======== PASSAGE GIVEN
# How much HP from exhaust and tune?



## Arkuss (Oct 8, 2007)

I have an 05 A4 and i was just wondering how many Horses i should expect from exhaust, performance air filter, and a tune? Also round about how much should it run me?

Sorry if this has been answered a hundred times before.. and thanks in advance to the great GTO community!


----------



## vxssls1 (Sep 9, 2006)

you should see from 350-365rwhp from those mods


----------



## Route 66 (May 30, 2005)

Depends on your definition of an 'exhaust.' Headers and a tune could net from 25-35hp. A cat back on an '05-'06 will net 0hp. A tune on a stock veh. will bring about 10-15hp


----------



## lukekeith (Oct 27, 2006)

I"m with Route 66 on this one, having made the mistake of spending too much money on exhaust. My first mod was LT Headers + tune. I got a good 50rwhp from just those two mods. A few months later I finished off the exhaust and had it re-tuned, I had a zero hp increase. Such a waste of money in my opinion. I wish I had spent the money on a cam instead... as a result, my "mod budget" is depleted for the time being... not only that, but it really doesn't help the sound as much as you might think either.... unless you get an exhaust with a single chamber race muffler =). In which case that will REALLY help the sound... otherwise, I would advise pouring your dollars into headers or a cam first.
================
======== SUPPLIED MATERIAL
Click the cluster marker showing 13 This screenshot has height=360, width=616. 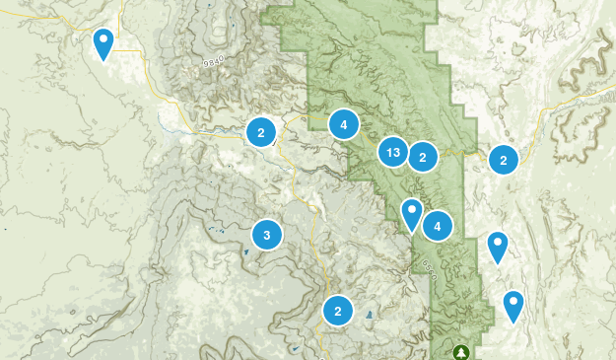point(393,152)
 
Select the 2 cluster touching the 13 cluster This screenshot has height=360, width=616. point(422,156)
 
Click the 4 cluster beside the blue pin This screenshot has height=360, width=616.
================
• PROBLEMS TO WORK ON:
a) Retype the part of the exhaust-and-tune thread starting at "Depends on your" and ending at "(Oct 27, 2006)".
b) Name every user who posted in the exhaust-and-tune thread.

• ANSWERS FOR THIS EXERCISE:
a)
Depends on your definition of an 'exhaust.' Headers and a tune could net from 25-35hp. A cat back on an '05-'06 will net 0hp. A tune on a stock veh. will bring about 10-15hp


----------



## lukekeith (Oct 27, 2006)

b) Arkuss, vxssls1, Route 66, lukekeith